### [Directions]
All that should be output is the block of lines below from the line with "Home (51, 350)" to the line with "Create a high quality job alert (1051, 434)", both included, exactly as written.

### [Pixel coordinate grounding data]
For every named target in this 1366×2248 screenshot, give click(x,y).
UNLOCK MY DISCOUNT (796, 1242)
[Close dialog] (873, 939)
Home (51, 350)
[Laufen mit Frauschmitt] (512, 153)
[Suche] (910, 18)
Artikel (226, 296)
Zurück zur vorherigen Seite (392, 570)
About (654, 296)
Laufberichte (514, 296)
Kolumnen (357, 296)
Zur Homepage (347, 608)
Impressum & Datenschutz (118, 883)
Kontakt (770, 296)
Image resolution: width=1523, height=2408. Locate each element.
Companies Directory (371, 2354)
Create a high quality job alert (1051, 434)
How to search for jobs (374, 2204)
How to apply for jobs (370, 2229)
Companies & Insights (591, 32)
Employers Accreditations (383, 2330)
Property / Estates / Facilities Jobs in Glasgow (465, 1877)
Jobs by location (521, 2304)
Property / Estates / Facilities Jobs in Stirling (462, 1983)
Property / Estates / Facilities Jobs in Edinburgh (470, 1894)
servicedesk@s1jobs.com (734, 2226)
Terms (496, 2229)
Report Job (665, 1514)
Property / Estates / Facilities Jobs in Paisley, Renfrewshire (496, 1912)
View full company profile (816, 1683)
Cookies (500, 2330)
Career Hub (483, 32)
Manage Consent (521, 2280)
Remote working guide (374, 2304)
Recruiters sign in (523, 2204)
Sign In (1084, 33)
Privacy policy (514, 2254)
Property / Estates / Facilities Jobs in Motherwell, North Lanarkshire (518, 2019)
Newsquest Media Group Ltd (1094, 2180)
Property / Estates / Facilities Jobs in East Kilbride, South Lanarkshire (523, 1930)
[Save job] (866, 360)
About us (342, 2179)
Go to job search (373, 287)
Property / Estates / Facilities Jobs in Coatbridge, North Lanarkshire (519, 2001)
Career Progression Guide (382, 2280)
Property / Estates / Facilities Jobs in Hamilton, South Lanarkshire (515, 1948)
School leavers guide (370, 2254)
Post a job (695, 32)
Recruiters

### [Written response]
Home (51, 350)
[Laufen mit Frauschmitt] (512, 153)
[Suche] (910, 18)
Artikel (226, 296)
Zurück zur vorherigen Seite (392, 570)
About (654, 296)
Laufberichte (514, 296)
Kolumnen (357, 296)
Zur Homepage (347, 608)
Impressum & Datenschutz (118, 883)
Kontakt (770, 296)
Image resolution: width=1523, height=2408. Locate each element.
Companies Directory (371, 2354)
Create a high quality job alert (1051, 434)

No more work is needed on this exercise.